*DOCUMENT SEGMENT:*

BEGIN

Patients who may have lupus typically undergo an “ANA” test to detect anti-nuclear antibodies (ANAs). Lupus Research Alliance Distinguished Innovator Award recipient Dr. Shu Man Fu of the University of Virginia and colleagues found that people who don’t have lupus also produce ANAs. This suggests that patients can not be diagnosed with lupus just because they have these antibodies.
Antibodies are proteins that normally provide protection against infections. But patients with lupus make antibodies, including ANAs, that target their own cells. ANAs home in on molecules from the nucleus, our cells’ command center. Patients who test positive for ANAs are sometimes diagnosed with lupus even if they have no symptoms of the disease, Dr. Fu said.
“This situation creates anxiety for patients and their families and confuses the results of clinical trials for therapies for treating lupus.”
To find out more about how ANAs form, Dr. Fu and his team studied immune cells from mice and blood samples from people who did not have lupus. Their results show that when the immune system tries to fight off bacteria and viruses, it normally produces ANAs and other antibodies that can target the body’s own cells. That means doctors can not use ANAs alone to diagnose lupus, Dr. Fu said. He added that now researchers also need to figure out why so many people who produce ANAs don’t develop lupus.
The scientists reported their findings in Annals of the Rheumatic Diseases.

END

*EXCERPTED RECORDS:*
BEGIN

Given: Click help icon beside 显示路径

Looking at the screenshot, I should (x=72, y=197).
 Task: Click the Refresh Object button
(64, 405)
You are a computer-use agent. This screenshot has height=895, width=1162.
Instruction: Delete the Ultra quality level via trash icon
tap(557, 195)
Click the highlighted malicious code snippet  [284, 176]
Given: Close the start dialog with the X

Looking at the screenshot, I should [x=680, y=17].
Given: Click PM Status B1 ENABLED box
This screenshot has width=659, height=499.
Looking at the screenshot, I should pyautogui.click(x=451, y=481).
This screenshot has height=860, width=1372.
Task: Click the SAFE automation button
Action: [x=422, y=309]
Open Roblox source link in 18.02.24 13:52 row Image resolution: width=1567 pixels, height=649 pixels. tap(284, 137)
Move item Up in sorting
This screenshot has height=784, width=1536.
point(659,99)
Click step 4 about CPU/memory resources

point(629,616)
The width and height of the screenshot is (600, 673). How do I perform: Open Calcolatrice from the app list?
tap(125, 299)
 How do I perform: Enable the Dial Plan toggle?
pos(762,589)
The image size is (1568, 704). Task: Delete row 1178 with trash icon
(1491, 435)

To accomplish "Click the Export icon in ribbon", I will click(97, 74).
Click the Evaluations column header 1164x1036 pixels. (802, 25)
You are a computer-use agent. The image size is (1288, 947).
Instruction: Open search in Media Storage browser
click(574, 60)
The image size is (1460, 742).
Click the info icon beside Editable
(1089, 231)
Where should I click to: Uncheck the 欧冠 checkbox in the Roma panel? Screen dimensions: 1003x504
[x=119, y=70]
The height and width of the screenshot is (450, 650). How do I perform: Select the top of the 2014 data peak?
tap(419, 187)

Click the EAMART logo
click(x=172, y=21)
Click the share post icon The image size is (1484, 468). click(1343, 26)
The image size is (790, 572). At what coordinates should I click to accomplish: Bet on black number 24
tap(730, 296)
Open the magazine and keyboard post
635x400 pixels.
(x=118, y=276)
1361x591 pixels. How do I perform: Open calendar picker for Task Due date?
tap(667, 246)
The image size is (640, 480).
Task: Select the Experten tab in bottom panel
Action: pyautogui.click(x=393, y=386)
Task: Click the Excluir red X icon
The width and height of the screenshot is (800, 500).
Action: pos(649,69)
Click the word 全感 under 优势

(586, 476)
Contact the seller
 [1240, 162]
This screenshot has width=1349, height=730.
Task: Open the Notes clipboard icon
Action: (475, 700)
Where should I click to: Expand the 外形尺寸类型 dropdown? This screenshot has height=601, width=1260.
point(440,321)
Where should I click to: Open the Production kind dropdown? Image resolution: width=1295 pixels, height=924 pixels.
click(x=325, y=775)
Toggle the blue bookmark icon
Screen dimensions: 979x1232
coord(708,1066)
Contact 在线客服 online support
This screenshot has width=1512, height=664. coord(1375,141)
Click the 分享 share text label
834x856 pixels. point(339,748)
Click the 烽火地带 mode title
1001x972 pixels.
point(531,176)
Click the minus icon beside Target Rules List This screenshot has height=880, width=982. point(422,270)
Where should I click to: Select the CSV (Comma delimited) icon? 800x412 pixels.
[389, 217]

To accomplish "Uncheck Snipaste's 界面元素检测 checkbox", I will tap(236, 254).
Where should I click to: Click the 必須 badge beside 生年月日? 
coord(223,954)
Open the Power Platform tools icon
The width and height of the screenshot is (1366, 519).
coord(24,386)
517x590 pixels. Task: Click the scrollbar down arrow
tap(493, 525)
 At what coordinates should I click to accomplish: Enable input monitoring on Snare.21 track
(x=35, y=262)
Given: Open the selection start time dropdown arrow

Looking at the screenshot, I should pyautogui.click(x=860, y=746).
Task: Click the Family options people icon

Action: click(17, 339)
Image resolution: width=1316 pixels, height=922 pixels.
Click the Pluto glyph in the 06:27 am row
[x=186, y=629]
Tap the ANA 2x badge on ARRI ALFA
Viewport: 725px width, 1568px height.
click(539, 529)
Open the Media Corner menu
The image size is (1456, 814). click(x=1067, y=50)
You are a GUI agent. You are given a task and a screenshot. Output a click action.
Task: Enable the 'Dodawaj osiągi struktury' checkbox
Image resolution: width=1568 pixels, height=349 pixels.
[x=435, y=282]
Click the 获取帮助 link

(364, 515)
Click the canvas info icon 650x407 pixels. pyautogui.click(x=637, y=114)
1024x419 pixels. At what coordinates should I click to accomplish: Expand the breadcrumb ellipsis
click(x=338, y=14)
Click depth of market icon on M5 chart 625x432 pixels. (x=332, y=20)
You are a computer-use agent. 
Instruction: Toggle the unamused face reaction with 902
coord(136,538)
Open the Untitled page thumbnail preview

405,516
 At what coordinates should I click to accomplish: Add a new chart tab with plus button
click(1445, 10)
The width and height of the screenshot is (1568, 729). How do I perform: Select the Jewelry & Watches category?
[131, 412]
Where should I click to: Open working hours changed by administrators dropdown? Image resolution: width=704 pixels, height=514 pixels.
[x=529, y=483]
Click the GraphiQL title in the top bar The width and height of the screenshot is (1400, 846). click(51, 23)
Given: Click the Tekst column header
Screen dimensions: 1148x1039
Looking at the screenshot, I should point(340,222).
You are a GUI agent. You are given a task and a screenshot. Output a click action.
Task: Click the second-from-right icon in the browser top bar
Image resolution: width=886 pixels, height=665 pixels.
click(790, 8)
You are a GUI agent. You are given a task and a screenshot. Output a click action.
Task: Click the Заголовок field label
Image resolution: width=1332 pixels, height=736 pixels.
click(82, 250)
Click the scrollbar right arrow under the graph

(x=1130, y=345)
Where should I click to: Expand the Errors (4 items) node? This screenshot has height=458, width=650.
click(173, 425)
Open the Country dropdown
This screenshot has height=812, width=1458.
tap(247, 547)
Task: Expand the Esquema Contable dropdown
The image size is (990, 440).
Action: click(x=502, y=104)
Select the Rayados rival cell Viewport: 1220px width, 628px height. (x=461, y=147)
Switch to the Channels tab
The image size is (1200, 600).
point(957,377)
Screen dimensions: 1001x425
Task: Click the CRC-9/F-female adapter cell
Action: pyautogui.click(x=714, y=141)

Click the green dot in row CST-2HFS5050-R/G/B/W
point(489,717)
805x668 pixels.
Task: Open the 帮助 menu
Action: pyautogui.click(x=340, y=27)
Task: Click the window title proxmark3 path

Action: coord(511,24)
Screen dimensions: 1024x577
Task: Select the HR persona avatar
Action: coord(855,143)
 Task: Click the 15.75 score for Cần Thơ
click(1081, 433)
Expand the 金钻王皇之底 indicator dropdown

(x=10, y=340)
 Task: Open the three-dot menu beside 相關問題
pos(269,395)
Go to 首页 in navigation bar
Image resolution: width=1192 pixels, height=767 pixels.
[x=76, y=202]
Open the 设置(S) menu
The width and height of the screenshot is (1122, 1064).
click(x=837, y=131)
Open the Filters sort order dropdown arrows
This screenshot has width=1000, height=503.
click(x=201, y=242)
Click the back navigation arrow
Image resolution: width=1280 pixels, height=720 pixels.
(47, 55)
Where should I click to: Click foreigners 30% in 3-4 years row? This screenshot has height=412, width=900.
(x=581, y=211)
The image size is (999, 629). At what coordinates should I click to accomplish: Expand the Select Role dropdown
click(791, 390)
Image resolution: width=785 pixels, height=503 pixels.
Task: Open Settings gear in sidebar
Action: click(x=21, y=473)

END

*TASK TO CARRY OUT:*
From the text on lupus antibody research, return word for word the passage starting with "To find out" and going on through "the Rheumatic Diseases.".

*TASK SOLUTION:*
To find out more about how ANAs form, Dr. Fu and his team studied immune cells from mice and blood samples from people who did not have lupus. Their results show that when the immune system tries to fight off bacteria and viruses, it normally produces ANAs and other antibodies that can target the body’s own cells. That means doctors can not use ANAs alone to diagnose lupus, Dr. Fu said. He added that now researchers also need to figure out why so many people who produce ANAs don’t develop lupus.
The scientists reported their findings in Annals of the Rheumatic Diseases.